- Collected data -
┏━━

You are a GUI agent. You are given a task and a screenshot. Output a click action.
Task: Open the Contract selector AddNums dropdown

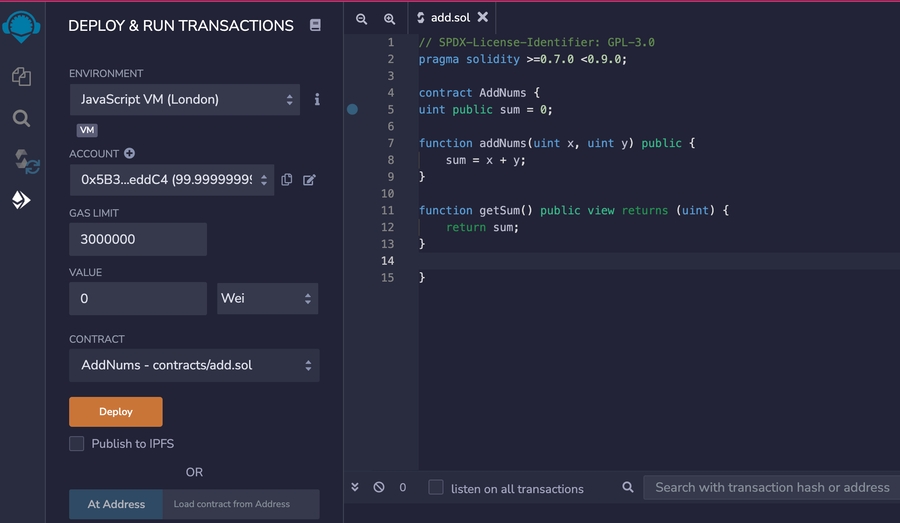click(194, 365)
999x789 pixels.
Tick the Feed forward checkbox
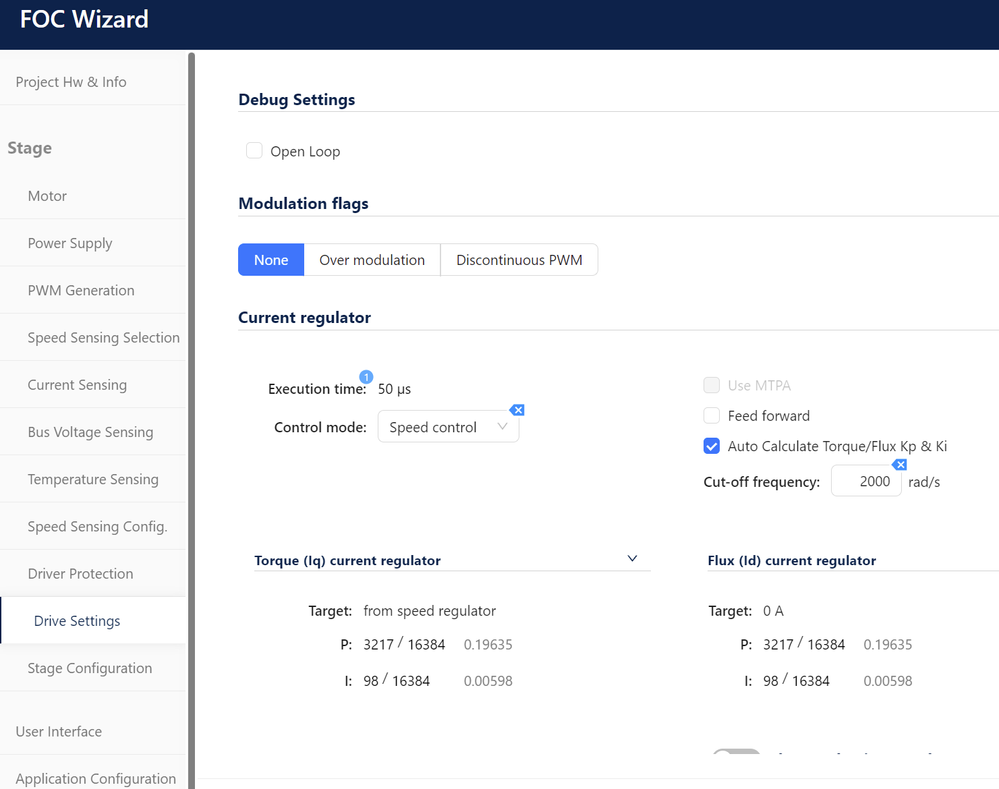[x=712, y=415]
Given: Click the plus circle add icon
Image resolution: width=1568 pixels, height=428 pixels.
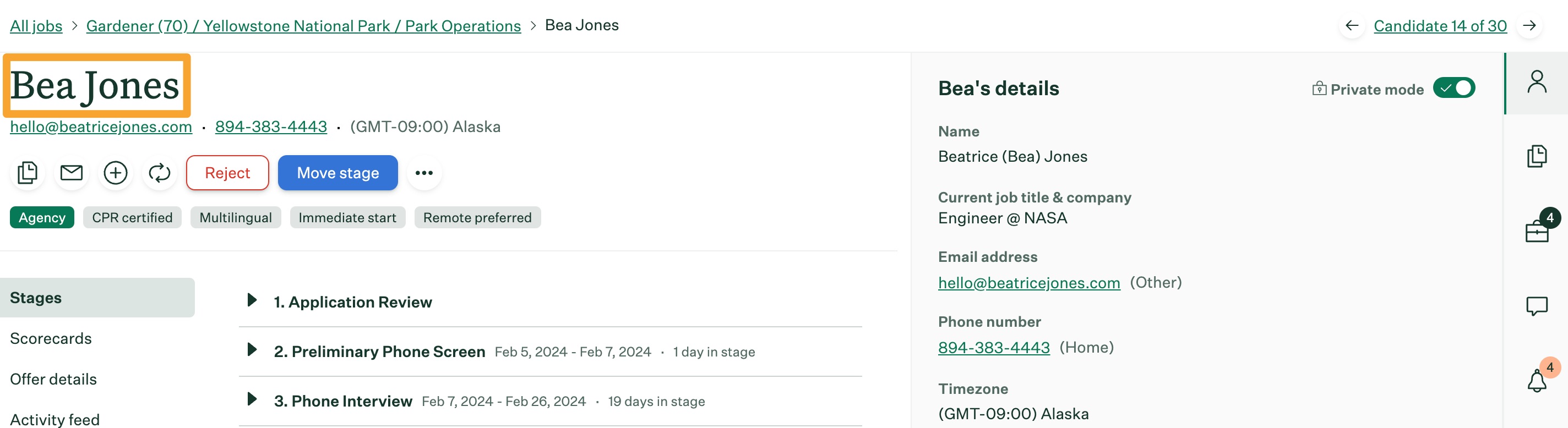Looking at the screenshot, I should pos(116,173).

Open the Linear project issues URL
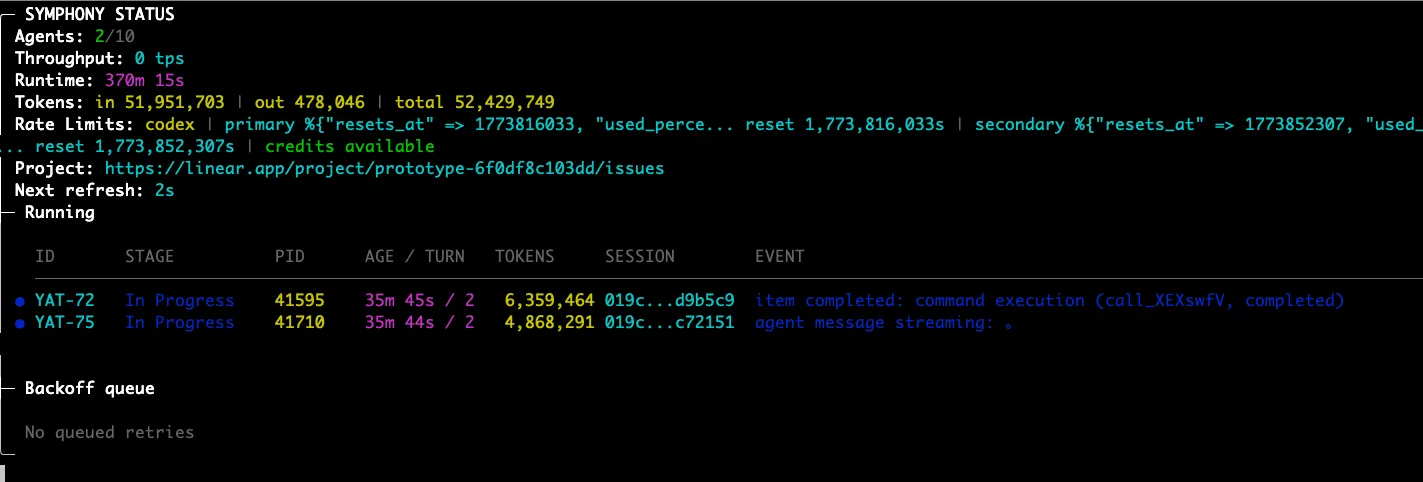[x=384, y=168]
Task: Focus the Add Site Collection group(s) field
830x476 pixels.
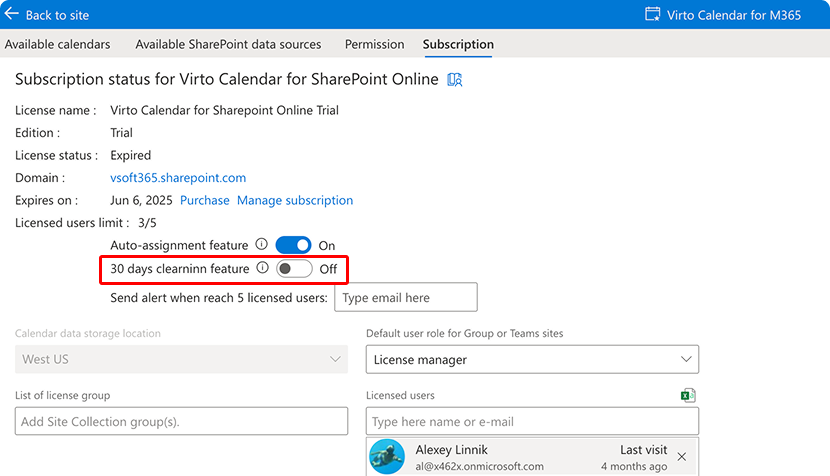Action: [x=181, y=421]
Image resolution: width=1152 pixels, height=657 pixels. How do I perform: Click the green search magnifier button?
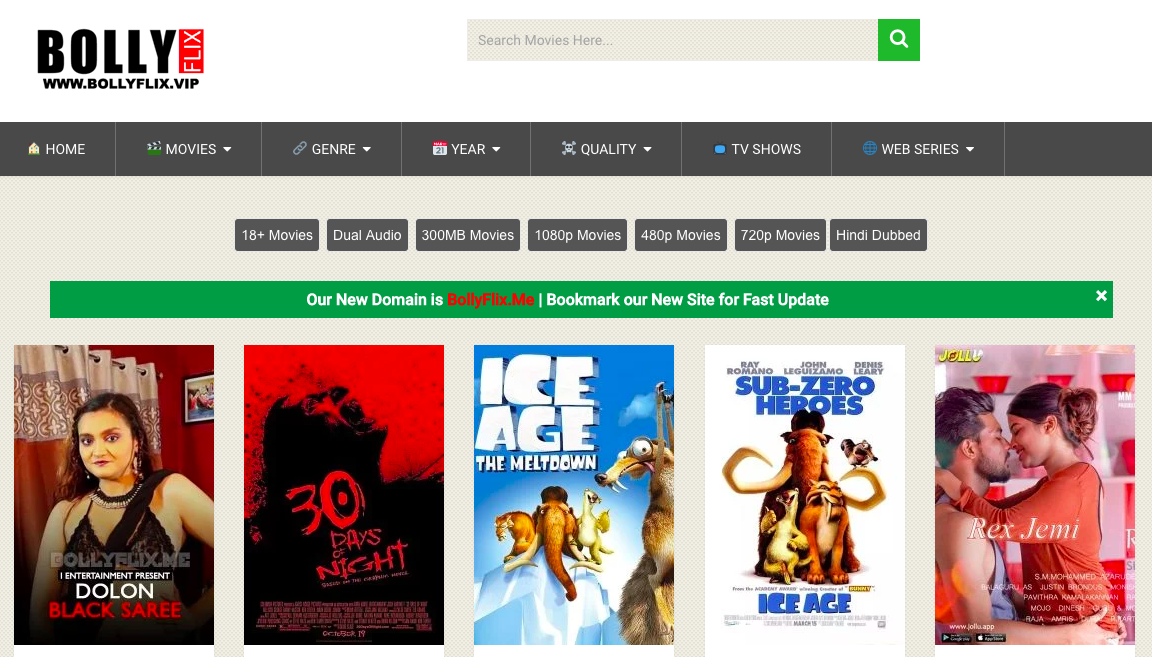898,40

┗━━

- What is asked -
Please tally the lines in the rows above that contain the word "Open", and give only the number.

- Output for this task -
2